Stored items
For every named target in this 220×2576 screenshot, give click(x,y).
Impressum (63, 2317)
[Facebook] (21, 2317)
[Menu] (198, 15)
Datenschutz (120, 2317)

### Task item:
All of the records go in your answer, copied exactly.

### Finished exercise:
For every named target in this 220×2576 screenshot, give click(x,y).
Impressum (63, 2317)
[Facebook] (21, 2317)
[Menu] (198, 15)
Datenschutz (120, 2317)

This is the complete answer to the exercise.